[Stored data entries]
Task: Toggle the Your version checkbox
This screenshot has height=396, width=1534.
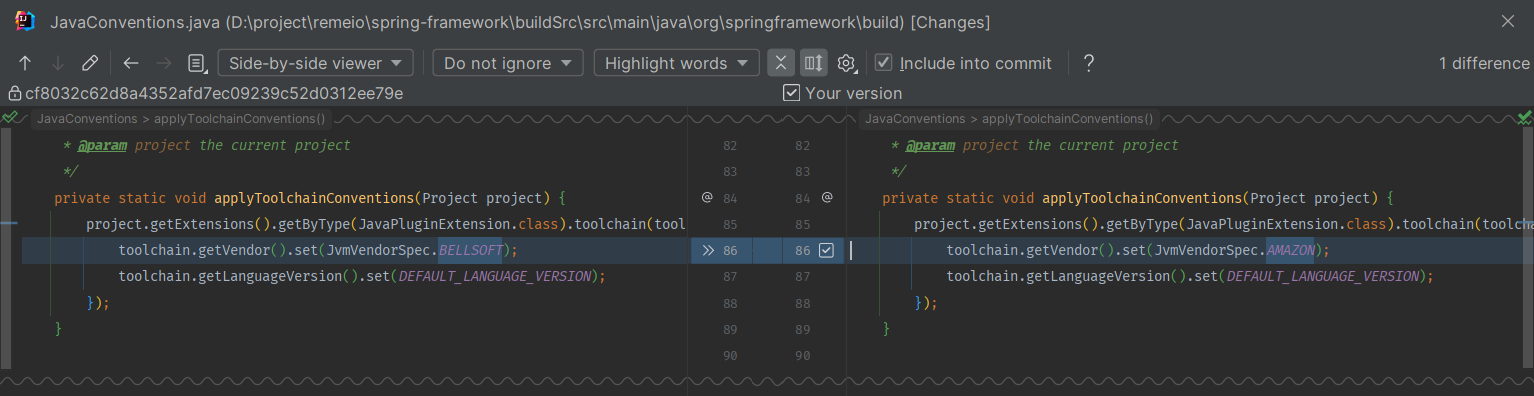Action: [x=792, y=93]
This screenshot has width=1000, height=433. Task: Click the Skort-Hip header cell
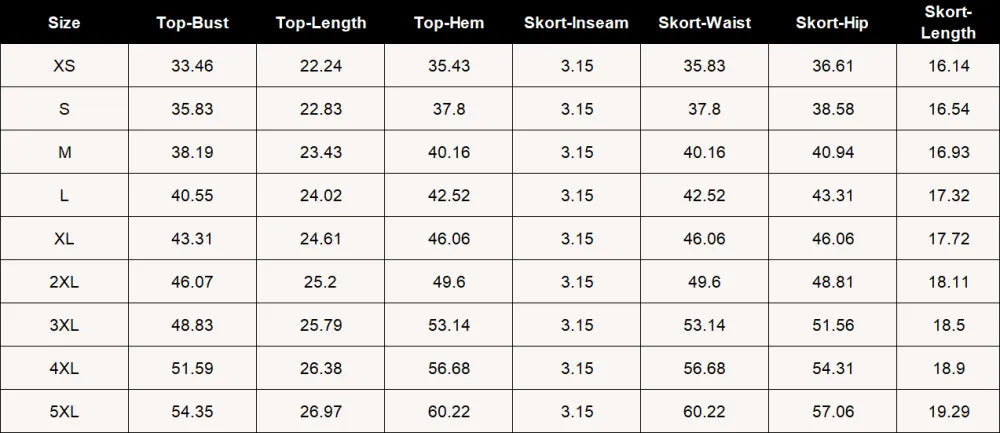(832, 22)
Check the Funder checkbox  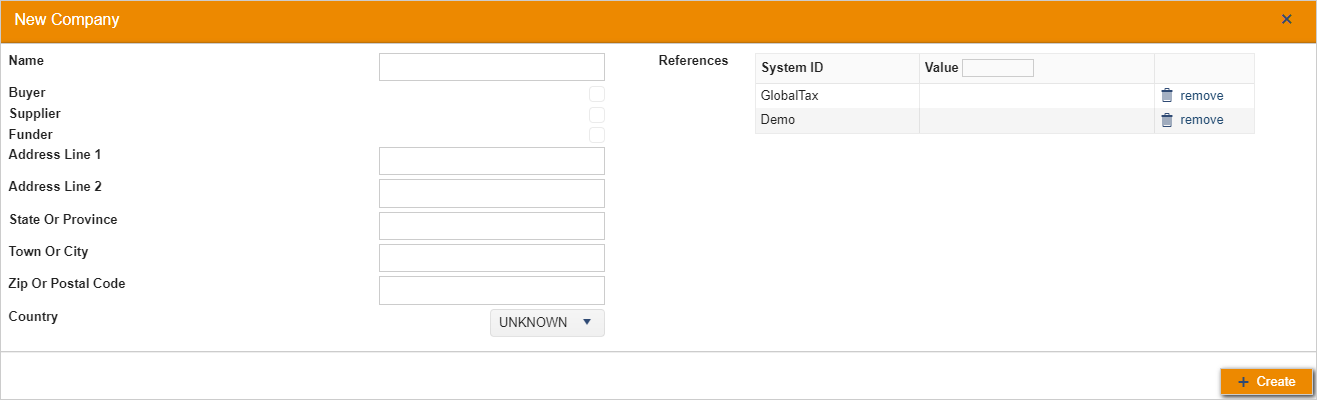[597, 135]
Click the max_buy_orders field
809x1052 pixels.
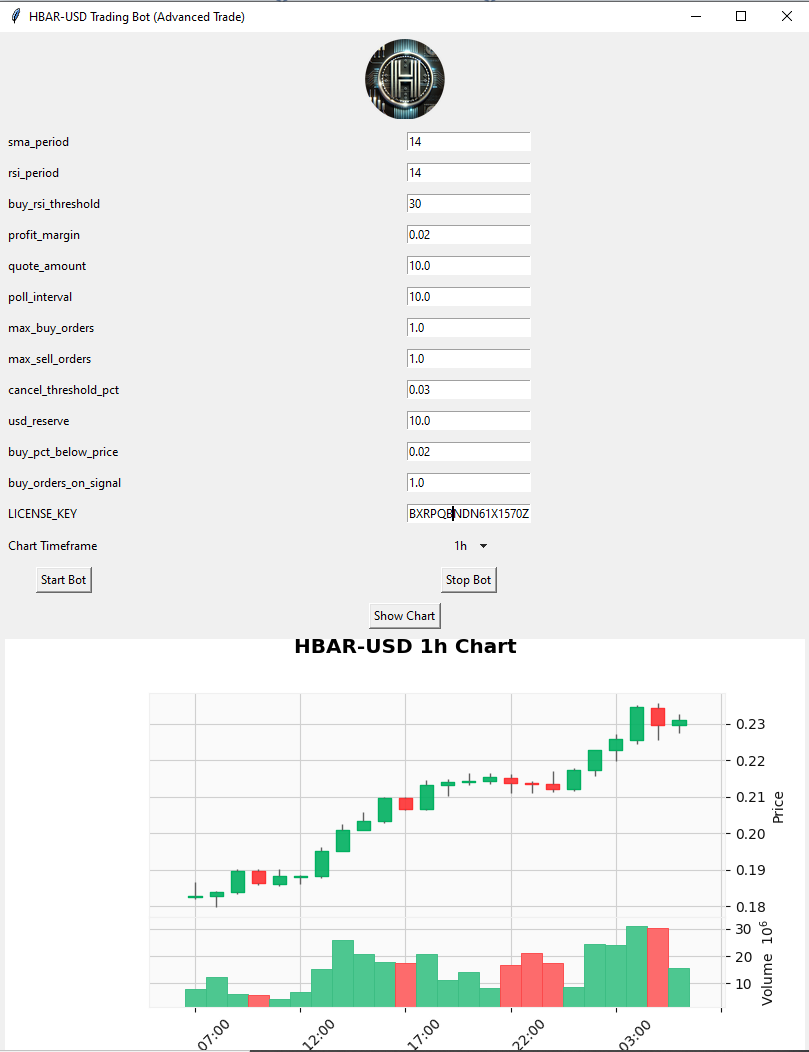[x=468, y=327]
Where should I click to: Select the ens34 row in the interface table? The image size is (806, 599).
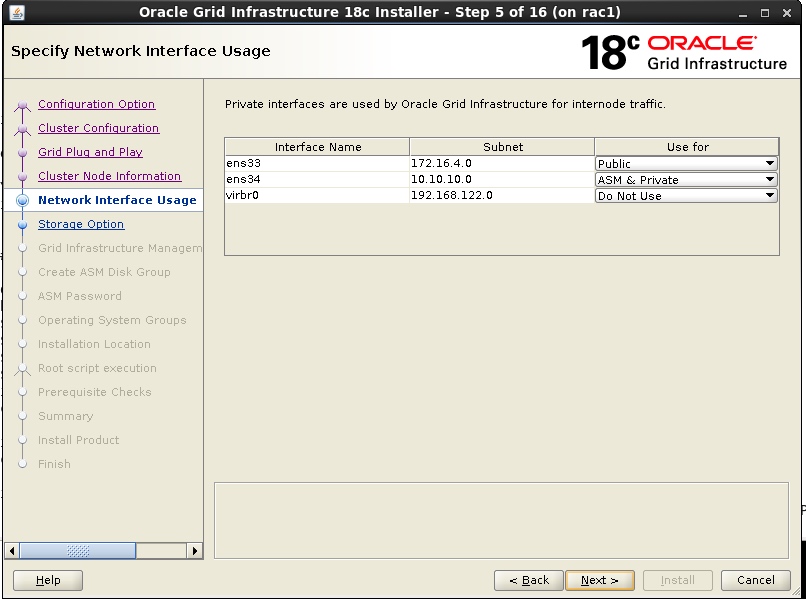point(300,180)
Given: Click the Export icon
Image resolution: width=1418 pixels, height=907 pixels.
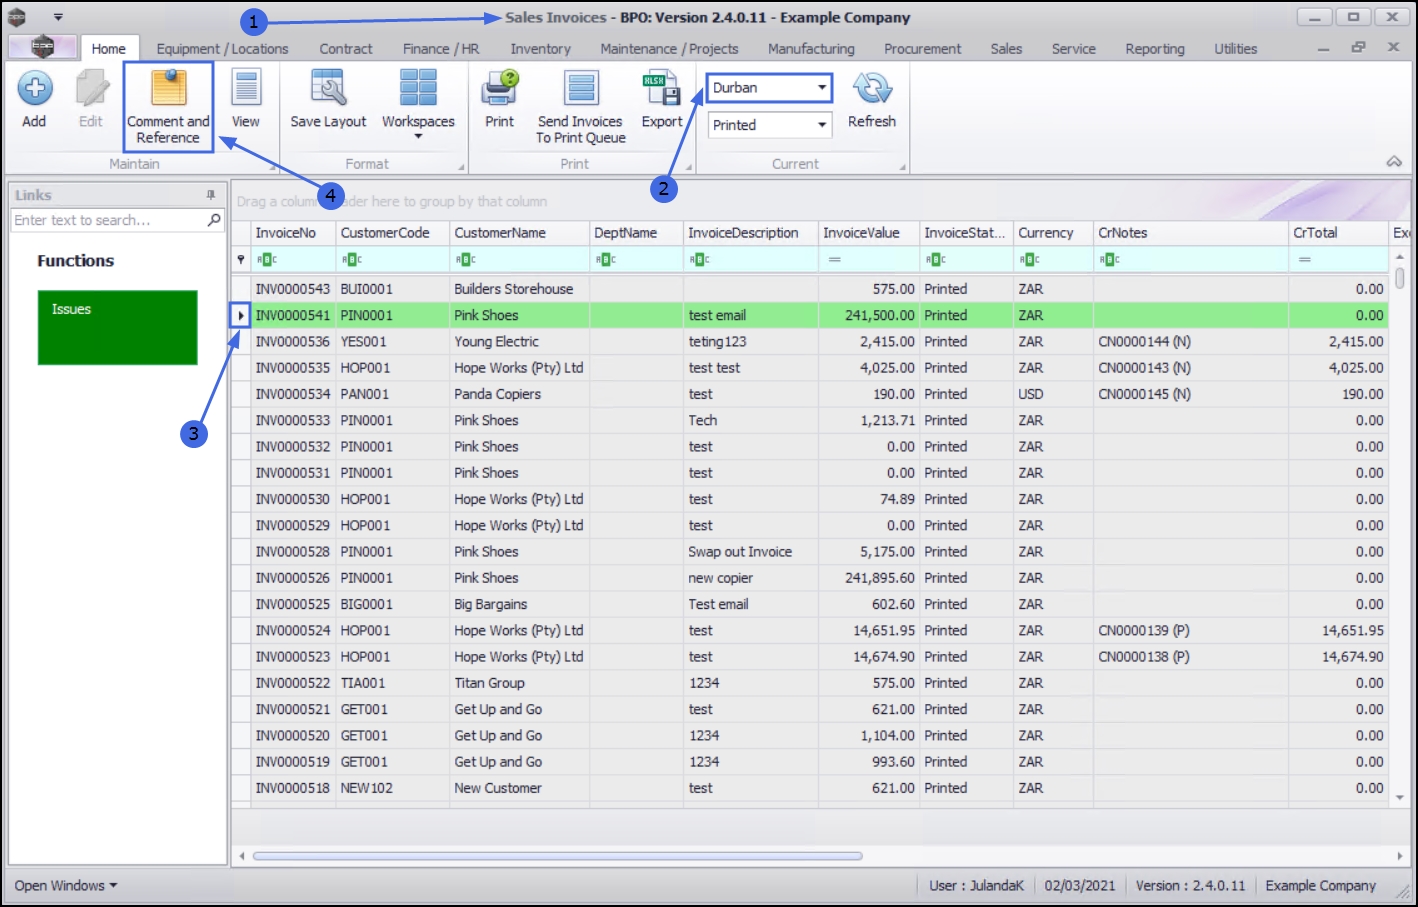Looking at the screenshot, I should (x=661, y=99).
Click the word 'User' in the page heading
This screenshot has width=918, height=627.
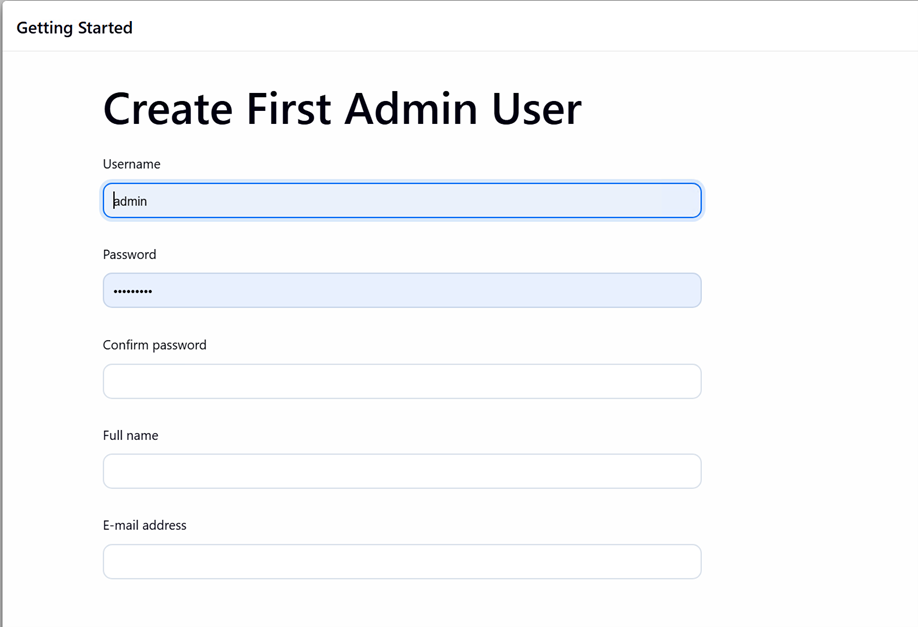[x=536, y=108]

== ABOUT THIS TASK ==
Take the line containing "Click the max_buy_orders field" as the first and the last line of the records as the end. Print every line in that span exactly, leaving out pictures.

== RESULT ==
Click the max_buy_orders field
809x1052 pixels.
[x=468, y=327]
Where should I click to: Select the ens34 row in the interface table? The image size is (806, 599).
point(300,180)
Given: Click the Export icon
Image resolution: width=1418 pixels, height=907 pixels.
Looking at the screenshot, I should (x=661, y=99).
Click the word 'User' in the page heading
This screenshot has width=918, height=627.
[x=536, y=108]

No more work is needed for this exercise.